TEXT SHOWN:
———

This Week in the ECAC: Jan. 30, 2003

The ECAC’s member teams are once again almost even in games played. After this weekend, it’s just Harvard and Union that have games in hand, meaning we can better judge what will happen over the next four weeks before the playoffs.

In the meantime, we’ve decided to steer clear of the regular format for a week, as there are many of you out there with questions. So let’s open up the mailbag and answer some.

Who’s going to win this thing, Cornell or Harvard?

It certainly looks like those teams will finish one-two in the ECAC this year unless something catastrophic happens — which we don’t expect. So who takes it?

Looking at the schedule, Cornell has to stay even with Harvard the rest of the way and not lose its two games in hand. Harvard has one chance to pin one of those losses on Cornell, but that won’t be enough. So by the numbers, Cornell should win the league.

But — and there’s always a but in the ECAC — Harvard has a golden opportunity this year. For the first time, the team will not have to play a full league weekend between Beanpot games, and the Crimson will be home for the majority of the second half. In fact, five of Harvard’s remaining eight ECAC games will be played at Bright Hockey Center. The loss to Princeton prior to exam break was the first loss at home for the Crimson this season, so home ice has apparently once again become a factor for Harvard. And Cornell has to play Dartmouth, the giant-killer.

We know that Cornell and Harvard will finish one-two, but who will finish in third and fourth? And then who gets home ice in the first round (positions five through eight)?

———

Write the next part of the ECAC hockey column, picking up right after its final question.

COLLECTED DATA:
———

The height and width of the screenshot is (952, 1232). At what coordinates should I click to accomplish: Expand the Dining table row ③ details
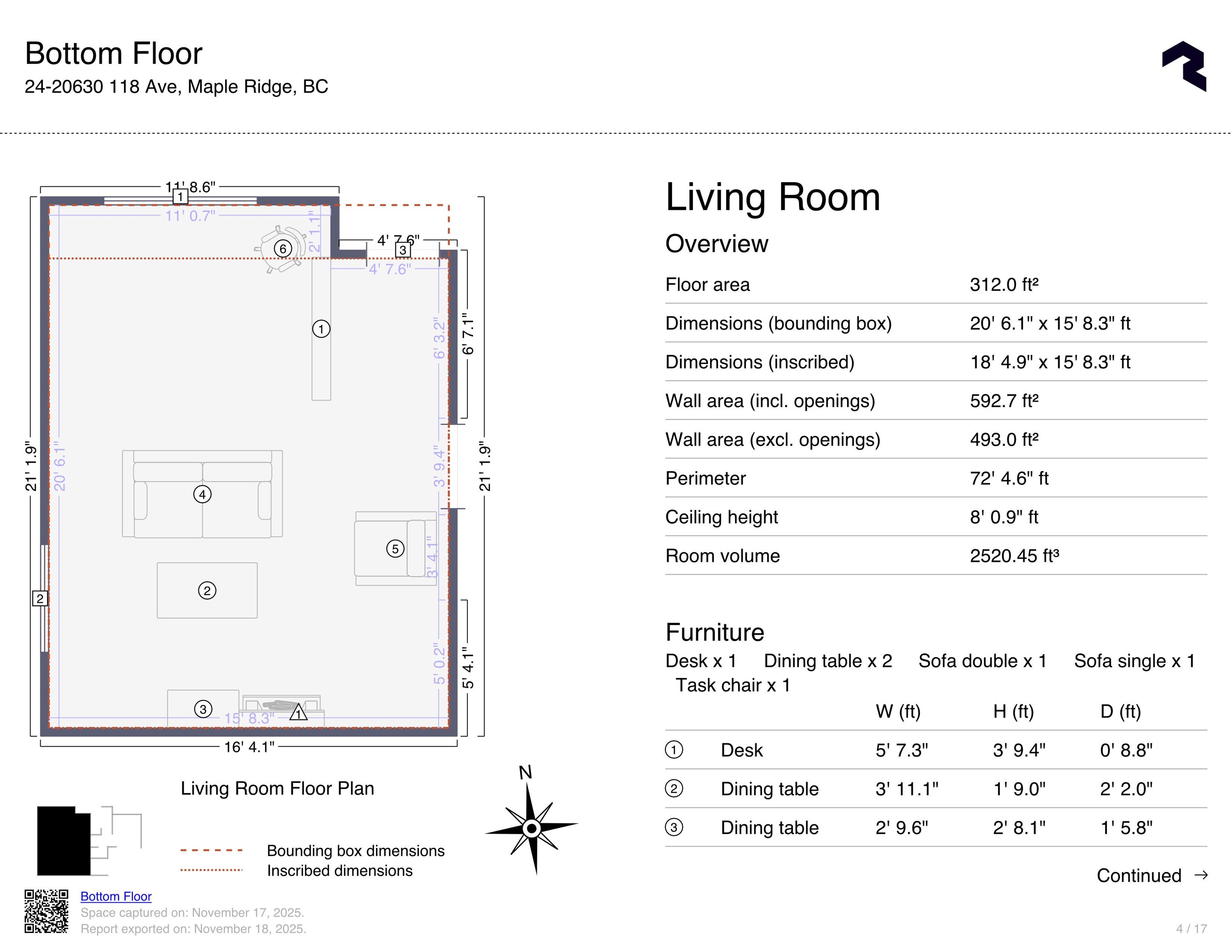[770, 827]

———

ANSWER:
Wow, talk about tough questions. Unless Brown picks it up, it won’t be in that third position for very long. Yale needs more weekends like the beginning of the season, not like the last ECAC weekend it played. And Union, well, you never know, a good weekend might point the Dutchmen in the right direction. And don’t forget about Clarkson — always dangerous.

Right now, it’s all about hunches, so let’s say the four first-round byes will be Cornell, Harvard, Yale and Clarkson.

Who’s at home in the first round? Tough call, but we’ll go with Brown, Union, Dartmouth and Rensselaer, leaving Colgate, Vermont, St. Lawrence and Princeton on the road.

What’s been the biggest surprise in the ECAC this year?

This is always a tough question to answer, especially at this time of the year.

During the early stages, the strength of Yale turned heads. Everyone knew that Chris Higgins would be back to make a statement about his NHL potential, but few expected the supporting crew to make much noise. The fact that Evan Wax has come out of nowhere offensively and the team overall has shown a commitment to defense is surprising.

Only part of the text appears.